I study interpersonal communication and social psychology as part of my research, and there's a lot of research that's been conducted on the connection between communication skill and social anxiety. People who are anxious about interacting with others (due to low self-esteem or otherwise feeling incapable of doing so successfully) are more likely to avoid interaction. This can contribute to a reinforcing cycle where people who most need practice interacting with others are least likely to seek it out, because they are discouraged by the potential for performing unsatisfactorily and experiencing negative repercussions such as social rejection, shame/embarrassment, etc. If you're interested in this connection, do some research on communication competence--if you want specific references feel free to shoot me a PM.
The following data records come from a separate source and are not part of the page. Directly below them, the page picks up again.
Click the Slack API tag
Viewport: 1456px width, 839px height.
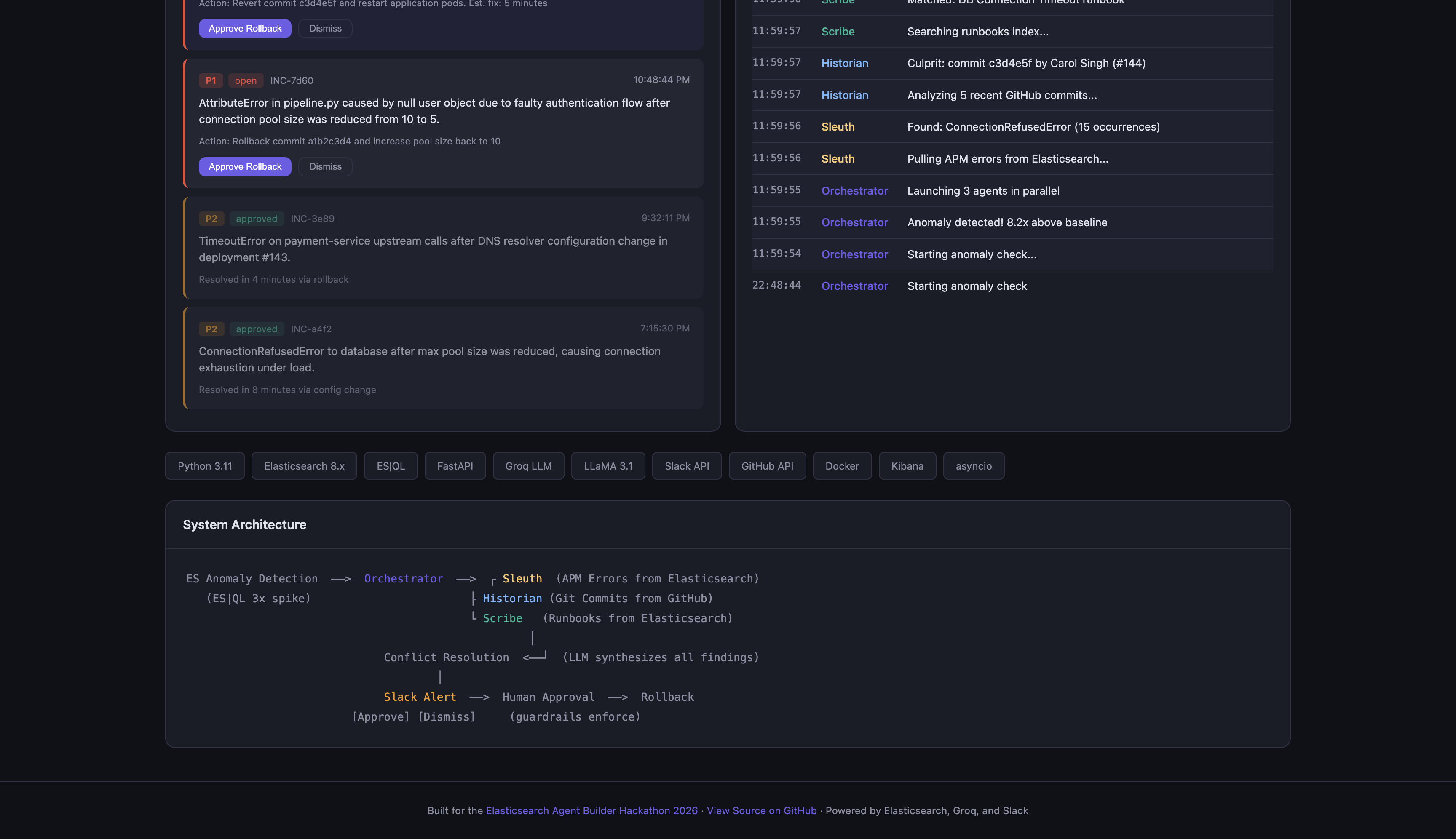686,465
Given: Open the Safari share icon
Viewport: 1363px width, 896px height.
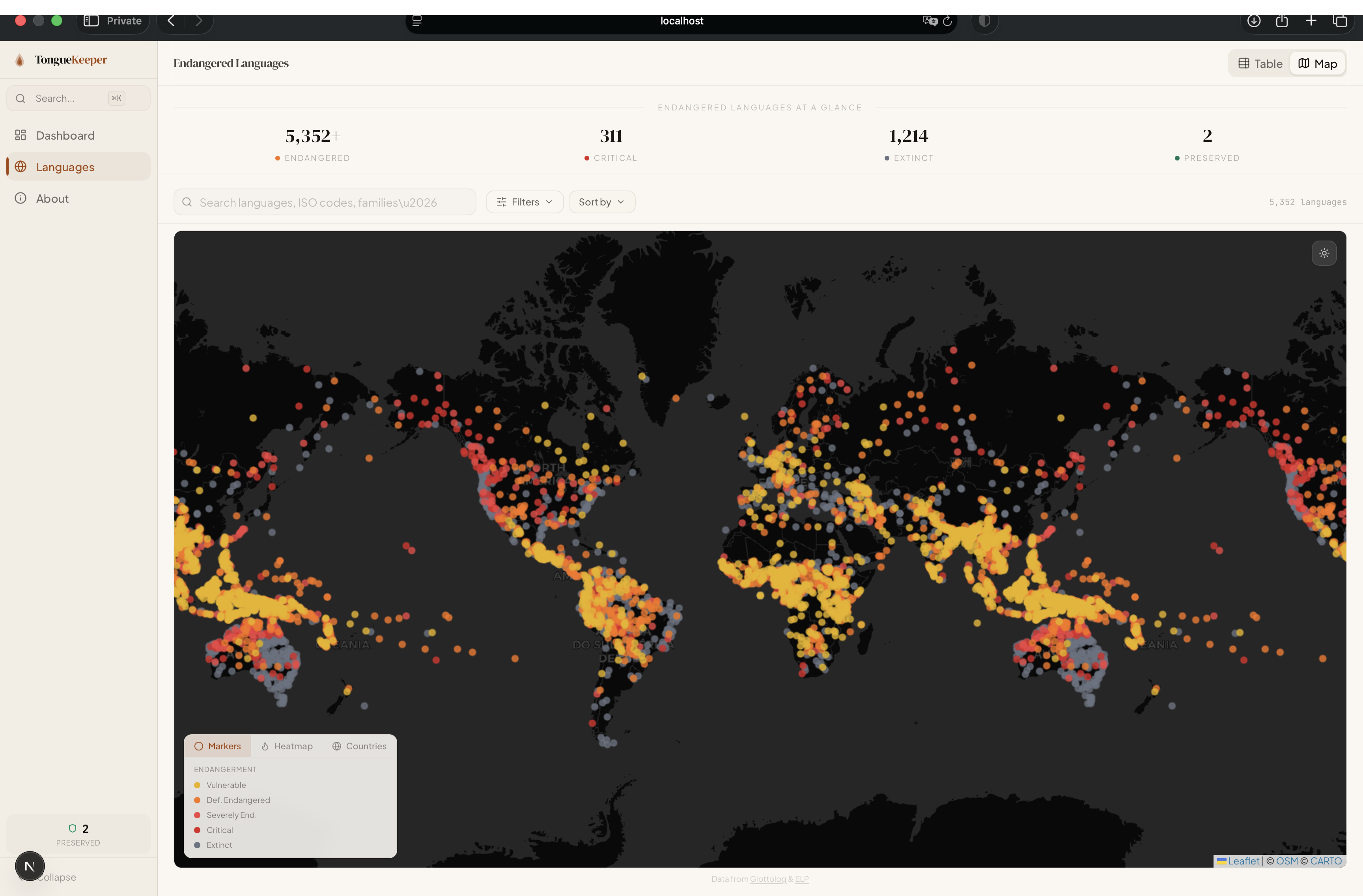Looking at the screenshot, I should click(1282, 21).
I don't know of any studies on heavy metal specifically, but I think you may be on to something--it's probably just more complex than your original suggestion. I know a lot of people in countercultures like to think that violent/aggressive media doesn't have any effect on them, but it does. There are literally hundreds of studies demonstrating that violent video games, movies, and tv shows cause increases in aggression in research participants. Music is commonly used in social psychology experiments to manipulate mood because it creates predictable and significant changes (so, if I want to measure the effect of mood on decision-making, I can very easily create experimental groups of happy and sad participants just by making them listen to happy and sad songs in the first part of the experiment). When I first learned about this I was, frankly, really pissed off, because I don't want to think that I'm that susceptible to media influence, especially negative influence of a medium (music) that I love so much. But there ya go.
So I think it's possible that you could hypothesize that people who listen to heavy metal are maybe already displaying some at-risk tendencies, engaging in troubling/troublesome behavior for a variety of reasons. Then, through engaging with the genre, it reinforces isolationist and incompetent social outlooks and behaviors either by affecting mood or by validating and reinforcing existing moods/opinions. Obviously this isn't going to apply to every single person who listens to heavy metal, but a general trend might emerge that has some merit. It would, nonetheless, be an interesting study (or series of studies) to do.
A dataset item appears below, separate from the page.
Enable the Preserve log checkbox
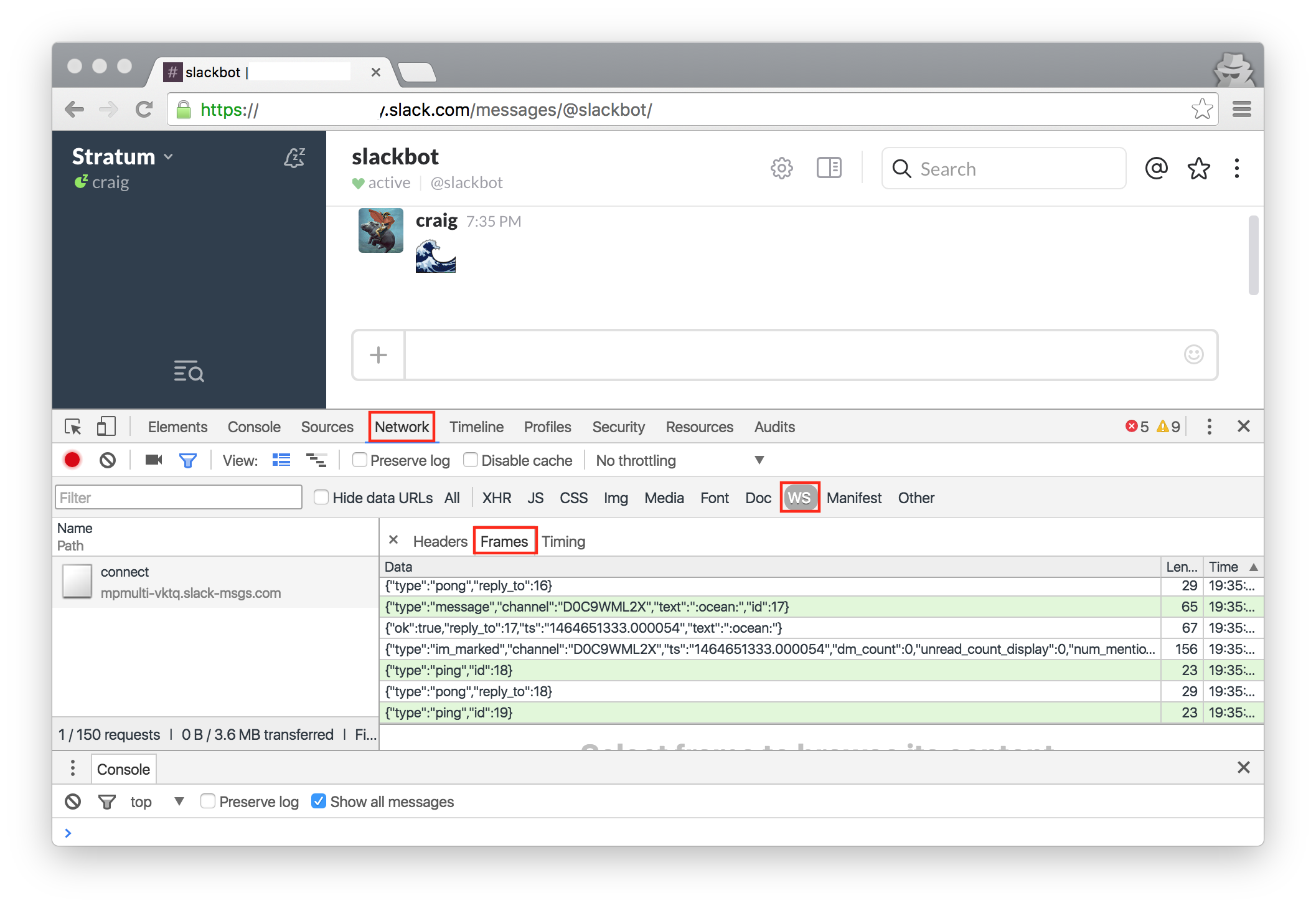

All that being said, I think being aware that music can have a powerful impact is the first step to mitigating that impact on psychological health and social development. I know, for example, that it's very easy for me to hole up at home and not talk to other people and very quickly regress into social incompetence where I listen to dark, angry music, eat crap food, and don't bathe for days on end.
I know that's a problem, so I've actively developed strategies for dealing with it.
I think it's easy to read through a lot of the responses on this thread and get frustrated but I think it's just indicative that this is a notable issue for many of metal fans. If you want to get into the specific social science theories and stuff, shoot me a PM. I think this is really interesting but I've probably rambled on for long enough now.